List every complete SQL statement in the forum thread about a slow DELETE query, not counting subqueries on their own, and give each one on a single line.
-- Start of Text shown --
I have 2 tables, one of them student name has 35 M rows, and another table (name is index) has 1500 rows.
When I use this query:
SELECT DISTINCT family
FROM [DBName].[dbo].[student]
it takes about 3 seconds to run and return results (given that it has 35 million rows, but soon return the result).
But when I run
DELETE FROM [DBName].[dbo].[index]
WHERE family NOT IN (SELECT DISTINCT family FROM [DBName].[dbo].[student])
that's very slow and I waited for thirty minutes but it was not finished yet.
Why?
This is an apples to oranges comparison, since a DELETE
is writing to the transaction log and SELECT
is not.
The DISTINCT
works by virtue of sorting the output rows in order to find duplicates. This will be made really slow if you are missing an index (for what it's worth 3 seconds seems slow to me for output). Even slower when performing a NOT IN
on the same column. This doesn't take into consideration any constraints you might have on that column, which could further slow it down.
You can likely make this faster using GROUP BY
.
DELETE
FROM [DBName].[dbo].[index]
WHERE family NOT IN (
SELECT family
FROM [DBName].[dbo].[student]
GROUP BY family)
Likely faster still using NOT EXISTS
instead of NOT IN
:
DELETE
FROM [DBName].[dbo].[index] AS outer
WHERE family NOT EXISTS (
SELECT family
FROM [DBName].[dbo].[student] AS inner
WHERE inner.family = outer.family
GROUP BY family)
-- End of Text shown --
-- Start of Excerpted records --
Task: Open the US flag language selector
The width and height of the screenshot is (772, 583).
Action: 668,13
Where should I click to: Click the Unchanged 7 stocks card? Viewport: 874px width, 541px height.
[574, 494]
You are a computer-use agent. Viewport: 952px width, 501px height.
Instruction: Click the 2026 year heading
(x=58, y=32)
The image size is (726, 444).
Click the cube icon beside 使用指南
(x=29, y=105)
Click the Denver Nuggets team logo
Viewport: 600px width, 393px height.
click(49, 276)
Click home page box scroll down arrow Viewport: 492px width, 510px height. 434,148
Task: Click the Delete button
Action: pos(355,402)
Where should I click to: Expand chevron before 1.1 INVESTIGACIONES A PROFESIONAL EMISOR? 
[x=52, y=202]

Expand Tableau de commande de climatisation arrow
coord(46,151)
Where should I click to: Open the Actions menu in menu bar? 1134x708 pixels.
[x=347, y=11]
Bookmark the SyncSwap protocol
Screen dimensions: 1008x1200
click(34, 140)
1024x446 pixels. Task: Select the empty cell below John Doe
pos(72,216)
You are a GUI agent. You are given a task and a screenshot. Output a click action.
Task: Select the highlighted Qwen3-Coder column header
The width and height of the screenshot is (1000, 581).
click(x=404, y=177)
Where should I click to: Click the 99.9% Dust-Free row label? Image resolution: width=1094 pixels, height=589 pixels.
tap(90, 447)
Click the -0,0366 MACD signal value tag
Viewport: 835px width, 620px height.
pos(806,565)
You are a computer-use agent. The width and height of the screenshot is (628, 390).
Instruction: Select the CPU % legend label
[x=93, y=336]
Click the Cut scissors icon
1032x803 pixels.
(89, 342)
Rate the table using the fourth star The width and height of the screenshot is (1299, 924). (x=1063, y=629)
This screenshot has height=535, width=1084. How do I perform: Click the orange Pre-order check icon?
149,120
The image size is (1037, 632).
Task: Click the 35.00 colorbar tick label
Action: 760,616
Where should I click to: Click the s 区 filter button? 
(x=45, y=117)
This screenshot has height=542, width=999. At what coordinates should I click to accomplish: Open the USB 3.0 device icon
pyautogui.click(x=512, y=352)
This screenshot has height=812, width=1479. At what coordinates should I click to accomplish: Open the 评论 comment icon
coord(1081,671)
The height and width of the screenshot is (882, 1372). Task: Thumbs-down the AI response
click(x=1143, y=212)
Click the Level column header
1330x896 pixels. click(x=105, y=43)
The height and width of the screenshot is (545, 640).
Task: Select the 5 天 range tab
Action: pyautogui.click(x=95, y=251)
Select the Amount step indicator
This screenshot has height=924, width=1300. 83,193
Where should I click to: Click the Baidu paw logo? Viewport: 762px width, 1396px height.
-- End of Excerpted records --
Solution for this exercise
- SELECT DISTINCT family FROM [DBName].[dbo].[student]
- DELETE FROM [DBName].[dbo].[index] WHERE family NOT IN (SELECT DISTINCT family FROM [DBName].[dbo].[student])
- DELETE FROM [DBName].[dbo].[index] WHERE family NOT IN (SELECT family FROM [DBName].[dbo].[student] GROUP BY family)
- DELETE FROM [DBName].[dbo].[index] AS outer WHERE family NOT EXISTS (SELECT family FROM [DBName].[dbo].[student] AS inner WHERE inner.family = outer.family GROUP BY family)